Exercise set
(a) In the news item on the NCCF dispute, what share of equity does the government hold in the NCCF?
(b) Output a passage of the news item on the NCCF dispute word for word. Begin at the words "The notice accuses" and stop after the words "condition of anonymity.".
(c) Write the next part of the news item on the NCCF dispute, continuing from where it stops.

Text for analysis

Consumer Ministry and NCCF are locked in fight after the ministry sent a notice to the latter under Section 122 of MSCS 2002. A peeved Board consisting of cooperative leaders and led by Chairman Virendra Singh has challenged the government in court.
The notice accuses the Chairman and the Board of conducting meetings and taking decisions without the approval of a competent authority. In the ministry’s view, Managing Director is the competent authority.
The stern letter reminds the board that govt has 78 per cent equity in the NCCF and as such it cannot take decisions in the absence of the MD.
According to the NCCF sources, the issue pertains to the meetings of the NCCF Board on 21st January, 2014 which was conducted without the participation of the Managing Director S K Nag. The board decided on issues which did not suit Nag and his boss the former MD Parida and hence the notice under section 122 of MSCS Act, one of the Directors told Indian Cooperative on condition of anonymity.
An incensed Chairman rushed to the court amid rumour about the Ministry proposing to supercede the Board.

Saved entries

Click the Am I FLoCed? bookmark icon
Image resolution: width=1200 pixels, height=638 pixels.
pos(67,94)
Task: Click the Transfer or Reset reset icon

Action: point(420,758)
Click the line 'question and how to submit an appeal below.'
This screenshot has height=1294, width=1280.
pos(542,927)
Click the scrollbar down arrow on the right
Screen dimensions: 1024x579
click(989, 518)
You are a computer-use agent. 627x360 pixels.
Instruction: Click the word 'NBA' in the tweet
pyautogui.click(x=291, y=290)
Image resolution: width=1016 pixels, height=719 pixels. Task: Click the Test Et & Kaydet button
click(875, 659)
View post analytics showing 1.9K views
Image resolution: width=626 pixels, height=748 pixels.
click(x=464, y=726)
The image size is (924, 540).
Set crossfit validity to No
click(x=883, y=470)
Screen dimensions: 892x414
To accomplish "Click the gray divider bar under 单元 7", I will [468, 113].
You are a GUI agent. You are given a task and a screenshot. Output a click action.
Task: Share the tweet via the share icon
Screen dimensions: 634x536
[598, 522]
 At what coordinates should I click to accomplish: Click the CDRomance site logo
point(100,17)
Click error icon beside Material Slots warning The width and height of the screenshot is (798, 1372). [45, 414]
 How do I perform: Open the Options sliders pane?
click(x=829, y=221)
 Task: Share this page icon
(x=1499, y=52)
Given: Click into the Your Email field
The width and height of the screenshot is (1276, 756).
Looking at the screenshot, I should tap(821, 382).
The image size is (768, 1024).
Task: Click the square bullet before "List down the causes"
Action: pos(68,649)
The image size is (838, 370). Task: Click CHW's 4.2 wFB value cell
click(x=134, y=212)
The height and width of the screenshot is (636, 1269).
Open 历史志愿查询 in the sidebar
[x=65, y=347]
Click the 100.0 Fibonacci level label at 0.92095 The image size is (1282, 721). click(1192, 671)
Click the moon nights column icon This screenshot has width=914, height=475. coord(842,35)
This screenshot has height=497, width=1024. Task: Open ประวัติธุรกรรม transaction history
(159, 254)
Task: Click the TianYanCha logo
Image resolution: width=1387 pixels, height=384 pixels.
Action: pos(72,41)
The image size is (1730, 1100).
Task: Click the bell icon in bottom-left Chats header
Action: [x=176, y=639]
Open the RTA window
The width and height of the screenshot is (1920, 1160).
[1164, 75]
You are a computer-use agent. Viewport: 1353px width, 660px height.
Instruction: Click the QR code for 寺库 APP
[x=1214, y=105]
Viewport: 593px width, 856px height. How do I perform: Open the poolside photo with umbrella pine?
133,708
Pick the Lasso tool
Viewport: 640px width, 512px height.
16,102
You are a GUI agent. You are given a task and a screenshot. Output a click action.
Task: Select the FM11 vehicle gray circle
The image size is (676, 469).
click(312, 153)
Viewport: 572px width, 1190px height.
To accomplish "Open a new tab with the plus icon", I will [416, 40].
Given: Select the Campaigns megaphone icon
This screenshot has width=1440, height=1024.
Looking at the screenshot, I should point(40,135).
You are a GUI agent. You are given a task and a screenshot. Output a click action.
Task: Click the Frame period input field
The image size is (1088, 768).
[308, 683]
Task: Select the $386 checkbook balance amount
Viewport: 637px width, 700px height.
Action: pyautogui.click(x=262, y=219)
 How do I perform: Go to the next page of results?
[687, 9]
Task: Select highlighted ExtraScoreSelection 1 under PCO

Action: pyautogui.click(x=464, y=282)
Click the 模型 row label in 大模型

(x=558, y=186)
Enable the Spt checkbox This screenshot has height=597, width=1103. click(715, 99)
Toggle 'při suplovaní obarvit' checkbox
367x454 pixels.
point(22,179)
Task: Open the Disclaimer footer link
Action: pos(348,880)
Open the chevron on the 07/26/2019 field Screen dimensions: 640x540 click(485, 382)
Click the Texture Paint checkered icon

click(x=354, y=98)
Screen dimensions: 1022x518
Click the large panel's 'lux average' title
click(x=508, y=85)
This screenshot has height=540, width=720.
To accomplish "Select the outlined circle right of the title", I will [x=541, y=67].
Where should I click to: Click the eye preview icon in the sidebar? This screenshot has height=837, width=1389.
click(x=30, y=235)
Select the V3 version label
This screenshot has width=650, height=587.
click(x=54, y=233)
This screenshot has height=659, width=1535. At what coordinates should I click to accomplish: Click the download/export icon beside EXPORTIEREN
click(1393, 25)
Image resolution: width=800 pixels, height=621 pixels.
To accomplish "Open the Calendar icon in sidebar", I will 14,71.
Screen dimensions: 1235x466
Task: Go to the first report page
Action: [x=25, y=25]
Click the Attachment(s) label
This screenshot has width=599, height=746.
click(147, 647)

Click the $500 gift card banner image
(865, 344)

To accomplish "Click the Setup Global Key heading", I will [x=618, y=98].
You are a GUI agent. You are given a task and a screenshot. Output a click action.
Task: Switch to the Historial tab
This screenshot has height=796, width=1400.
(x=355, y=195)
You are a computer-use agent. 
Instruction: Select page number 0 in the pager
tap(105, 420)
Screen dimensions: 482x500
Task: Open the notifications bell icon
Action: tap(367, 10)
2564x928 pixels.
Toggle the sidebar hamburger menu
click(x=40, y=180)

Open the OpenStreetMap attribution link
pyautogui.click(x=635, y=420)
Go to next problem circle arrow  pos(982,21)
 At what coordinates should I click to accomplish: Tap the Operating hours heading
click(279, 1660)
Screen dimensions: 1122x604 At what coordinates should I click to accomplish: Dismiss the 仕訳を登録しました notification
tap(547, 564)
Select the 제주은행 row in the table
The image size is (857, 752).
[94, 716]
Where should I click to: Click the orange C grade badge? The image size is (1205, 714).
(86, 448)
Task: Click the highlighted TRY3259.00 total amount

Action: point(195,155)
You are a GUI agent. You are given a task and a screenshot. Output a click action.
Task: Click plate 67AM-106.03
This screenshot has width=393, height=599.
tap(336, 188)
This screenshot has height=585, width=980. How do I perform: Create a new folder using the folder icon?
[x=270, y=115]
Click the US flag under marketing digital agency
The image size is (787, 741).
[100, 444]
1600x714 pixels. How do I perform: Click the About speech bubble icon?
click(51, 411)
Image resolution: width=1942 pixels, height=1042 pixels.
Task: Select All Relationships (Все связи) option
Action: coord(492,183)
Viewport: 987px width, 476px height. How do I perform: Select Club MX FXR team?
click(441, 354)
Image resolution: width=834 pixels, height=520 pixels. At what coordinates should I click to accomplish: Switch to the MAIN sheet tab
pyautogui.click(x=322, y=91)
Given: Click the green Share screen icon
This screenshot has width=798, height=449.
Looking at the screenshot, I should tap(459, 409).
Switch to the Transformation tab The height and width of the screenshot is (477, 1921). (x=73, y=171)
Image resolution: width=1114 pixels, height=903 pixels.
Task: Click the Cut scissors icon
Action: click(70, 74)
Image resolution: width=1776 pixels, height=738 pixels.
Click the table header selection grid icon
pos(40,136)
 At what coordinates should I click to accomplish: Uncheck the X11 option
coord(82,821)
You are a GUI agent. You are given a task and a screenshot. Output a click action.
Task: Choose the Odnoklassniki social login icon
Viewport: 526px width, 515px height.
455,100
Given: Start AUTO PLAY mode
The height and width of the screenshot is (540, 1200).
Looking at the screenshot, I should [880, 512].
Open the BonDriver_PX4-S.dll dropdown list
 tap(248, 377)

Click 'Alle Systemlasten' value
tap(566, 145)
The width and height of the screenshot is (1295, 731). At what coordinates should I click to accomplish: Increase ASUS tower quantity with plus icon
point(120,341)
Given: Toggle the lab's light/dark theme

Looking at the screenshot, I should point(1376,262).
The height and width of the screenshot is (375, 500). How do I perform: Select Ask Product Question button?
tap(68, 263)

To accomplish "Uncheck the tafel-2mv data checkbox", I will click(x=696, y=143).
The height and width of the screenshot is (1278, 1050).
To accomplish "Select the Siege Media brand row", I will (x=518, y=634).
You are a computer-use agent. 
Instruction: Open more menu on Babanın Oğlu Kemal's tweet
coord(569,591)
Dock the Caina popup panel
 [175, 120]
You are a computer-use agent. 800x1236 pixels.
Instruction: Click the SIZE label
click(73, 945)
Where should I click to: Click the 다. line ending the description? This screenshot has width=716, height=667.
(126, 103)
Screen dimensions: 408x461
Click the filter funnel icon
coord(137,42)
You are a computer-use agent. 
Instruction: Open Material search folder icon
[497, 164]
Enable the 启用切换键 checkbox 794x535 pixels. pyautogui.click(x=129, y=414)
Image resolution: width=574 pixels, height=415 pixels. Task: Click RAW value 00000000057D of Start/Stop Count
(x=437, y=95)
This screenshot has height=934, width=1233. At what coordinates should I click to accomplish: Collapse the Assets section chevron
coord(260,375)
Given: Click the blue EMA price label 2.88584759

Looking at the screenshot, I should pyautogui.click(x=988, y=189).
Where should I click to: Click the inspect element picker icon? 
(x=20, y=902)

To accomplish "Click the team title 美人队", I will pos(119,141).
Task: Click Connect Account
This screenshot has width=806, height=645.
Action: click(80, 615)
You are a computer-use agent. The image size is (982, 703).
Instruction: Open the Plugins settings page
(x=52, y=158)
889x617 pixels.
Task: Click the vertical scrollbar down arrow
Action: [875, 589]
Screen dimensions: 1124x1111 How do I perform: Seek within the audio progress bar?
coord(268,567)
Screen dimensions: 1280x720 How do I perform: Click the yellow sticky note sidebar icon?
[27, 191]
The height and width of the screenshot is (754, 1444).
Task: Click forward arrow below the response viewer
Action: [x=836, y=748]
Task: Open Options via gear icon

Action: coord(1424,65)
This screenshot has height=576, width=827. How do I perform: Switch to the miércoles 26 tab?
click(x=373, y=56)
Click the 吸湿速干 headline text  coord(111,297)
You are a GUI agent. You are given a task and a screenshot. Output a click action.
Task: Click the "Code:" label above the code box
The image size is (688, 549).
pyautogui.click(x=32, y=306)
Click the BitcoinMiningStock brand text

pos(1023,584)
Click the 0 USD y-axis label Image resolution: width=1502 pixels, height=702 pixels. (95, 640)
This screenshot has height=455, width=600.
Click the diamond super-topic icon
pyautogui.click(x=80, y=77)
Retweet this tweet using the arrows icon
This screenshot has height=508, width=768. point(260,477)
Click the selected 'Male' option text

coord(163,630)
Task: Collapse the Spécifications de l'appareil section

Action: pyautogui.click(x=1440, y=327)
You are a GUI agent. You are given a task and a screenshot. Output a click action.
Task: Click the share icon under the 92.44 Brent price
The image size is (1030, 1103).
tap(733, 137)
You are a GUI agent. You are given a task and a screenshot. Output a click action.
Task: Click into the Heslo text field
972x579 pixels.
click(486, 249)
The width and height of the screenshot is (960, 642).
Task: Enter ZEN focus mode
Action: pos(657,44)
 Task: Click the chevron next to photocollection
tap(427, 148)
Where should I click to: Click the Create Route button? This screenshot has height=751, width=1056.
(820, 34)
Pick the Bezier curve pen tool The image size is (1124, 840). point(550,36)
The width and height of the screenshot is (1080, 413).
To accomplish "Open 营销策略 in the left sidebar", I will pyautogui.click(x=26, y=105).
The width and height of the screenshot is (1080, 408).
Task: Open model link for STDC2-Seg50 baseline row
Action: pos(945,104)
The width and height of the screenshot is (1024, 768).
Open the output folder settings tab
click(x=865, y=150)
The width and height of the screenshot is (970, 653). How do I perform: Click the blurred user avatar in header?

Results for each task
(a) 78 per cent

(b)
The notice accuses the Chairman and the Board of conducting meetings and taking decisions without the approval of a competent authority. In the ministry’s view, Managing Director is the competent authority.
The stern letter reminds the board that govt has 78 per cent equity in the NCCF and as such it cannot take decisions in the absence of the MD.
According to the NCCF sources, the issue pertains to the meetings of the NCCF Board on 21st January, 2014 which was conducted without the participation of the Managing Director S K Nag. The board decided on issues which did not suit Nag and his boss the former MD Parida and hence the notice under section 122 of MSCS Act, one of the Directors told Indian Cooperative on condition of anonymity.

(c)
When Indian Cooperative confronted the chairman Virendra Singh he was evasive and did not comment much on the issue. He however, said Additional Secretary has assured me that there is no proposal to supercede the Board.
Indian Cooperative has learnt that a patch-up effort is on to defuse the tension between the two sides. In this context a meeting was called by the ministry on 27th March in which ostensibly a presentation on the growth trajectory of the NCCF was to be discussed. The Chairman was issued no formal invitation but he did participate in the meeting on the telephonic invitation of the Additional Secretary.
The matter has its genesis in MD’s style of functioning, NCCF sources claim. According to MSCS Act the Managing Director would act as CEO and devote time for the cooperative organization. But in reality Parida visited the NCCF office once in a blue moon and the incumbent MD Mr Nag has visited NCCF just once for a few hours in nearly two months.
But the Managing Directors one after the other never miss a chance of milking the organization- be it foreign tour or having personal staff on the Federation’s cost. The former MD visited abroad twice a year on the NCCF budget on an average and had employed a personal staff in Odisha at the NCCF’s cost, sources confided. In Delhi he had a number of drivers and personal staff serving him and his family at the organization’s cost.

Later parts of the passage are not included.